Replacement of carbon black with coppiced biochar in guayule rubber composites improves tensile properties

Authors: Peterson, Steven - Steve; McMahan, Colleen

Submitted to: Journal of Composites Science
Publication Type: Peer Reviewed Journal
Publication Acceptance Date: 11/28/2023
Publication Date: 12/2/2023
Citation: Peterson, S.C., Mcmahan, C.M. 2023. Replacement of carbon black with coppiced biochar in guayule rubber composites improves tensile properties. Journal of Composites Science. 7(12):499. https://doi.org/10.3390/jcs7120499.
DOI: https://doi.org/10.3390/jcs7120499

Interpretive Summary: In this research, we discovered that sustainable biochar blended with carbon black improves the strength, elongation, and toughness of guayule rubber composites. Natural rubber is a critical natural resource for the US, as it is vital for national security, transportation, and the medical industry, among other things. However, nearly all our natural rubber is sourced from southeast Asia from the Hevea natural rubber tree. Guayule rubber can be grown domestically. Biochar is also a sustainable, domestic resource. This work shows that rubber composites made from guayule can have improved strength, elongation, and toughness, while reducing our dependence on foreign natural rubber and petroleum (the source of carbon black).

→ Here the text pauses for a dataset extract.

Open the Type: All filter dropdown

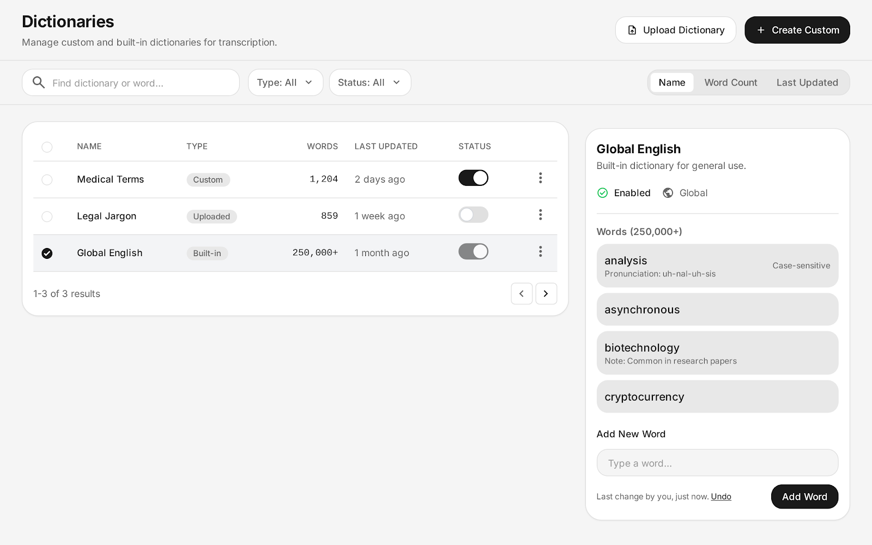pos(286,82)

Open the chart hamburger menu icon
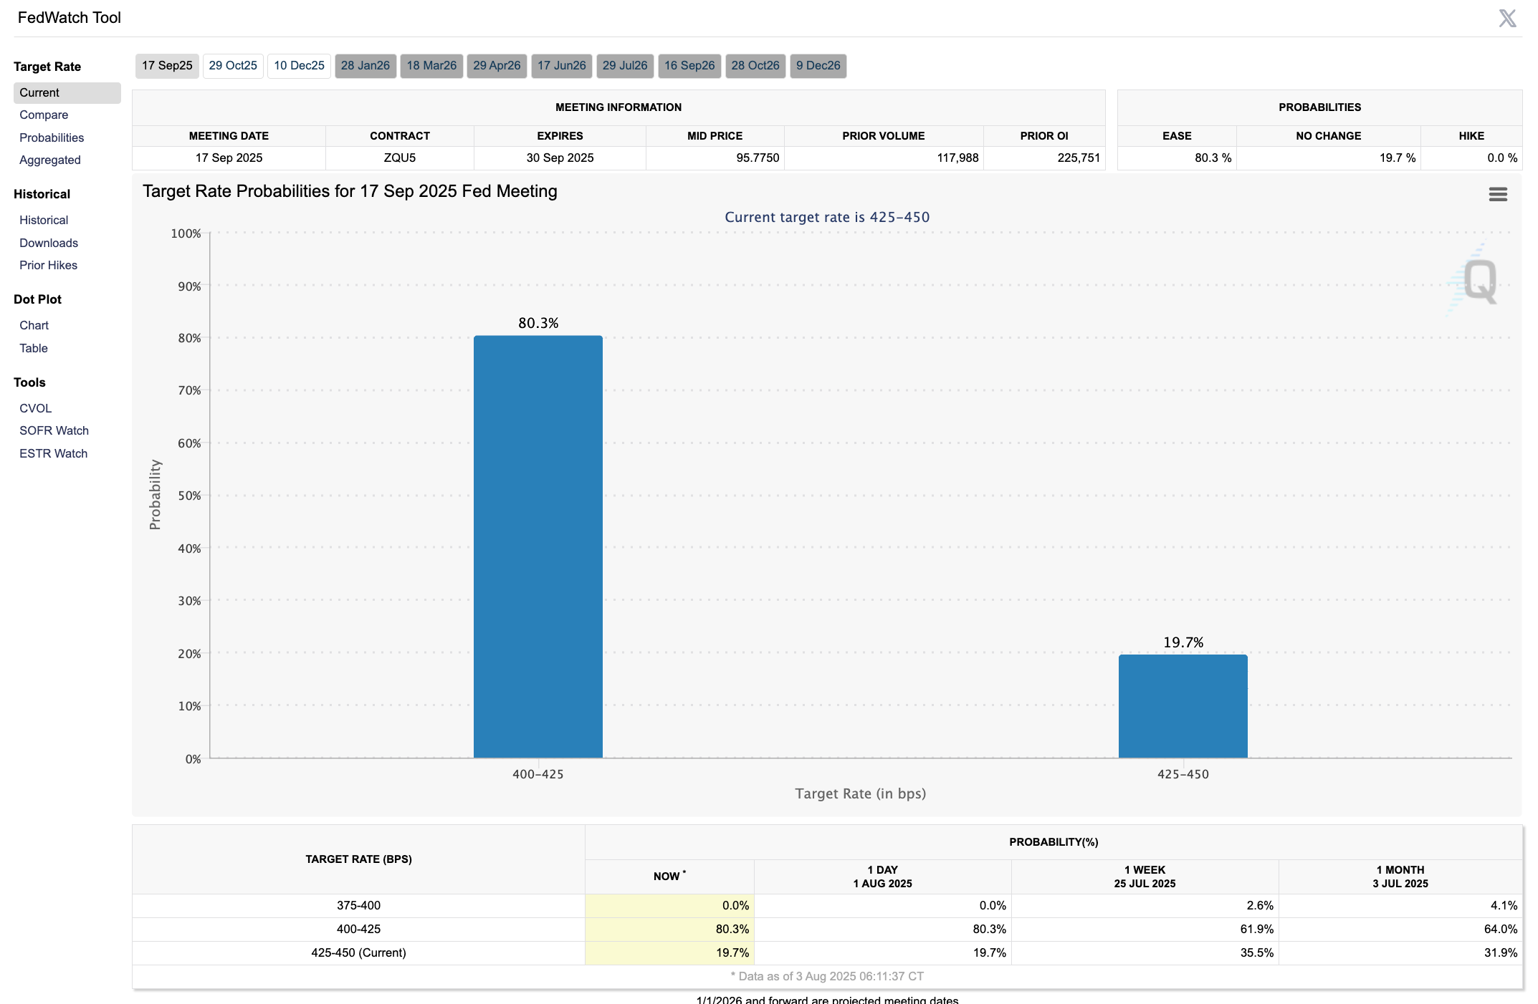[x=1497, y=194]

Technical Abstract: Natural rubber, commonly sourced from Hevea brasiliensis trees in southeast Asia, is a critically important resource for transportation, national security, and medical products, among other uses. The guayule shrub is a domestic alternative source of natural rubber that is emerging with advantages over Hevea since it is hypoallergenic and well-suited for many medical and consumer applications. Biochar is a sustainable form of carbon made from biomass that is a potential replacement for petroleum-sourced carbon black, the most common filler for rubber composites. The coppiced-wood species hybrid poplar (Populus x canadensis) and Paulownia elongata are both rapidly growing hardwoods that have shown promise as feedstocks for biochar that can replace carbon black in common rubber composites such as Hevea natural rubber, styrene-butadiene, and polybutadiene. In this work, poplar and paulownia biochars were used to partially replace carbon black as filler in guayule rubber composites. Guayule composites with up to 60% of the carbon black replaced with poplar or paulownia biochar had superior tensile strength, elongation, and toughness compared to the 100% carbon black filled control. These composites would be excellent candidates for rubber applications such as gloves, belts, hoses, and seals, while reducing dependence on fossil fuels and Hevea natural rubber.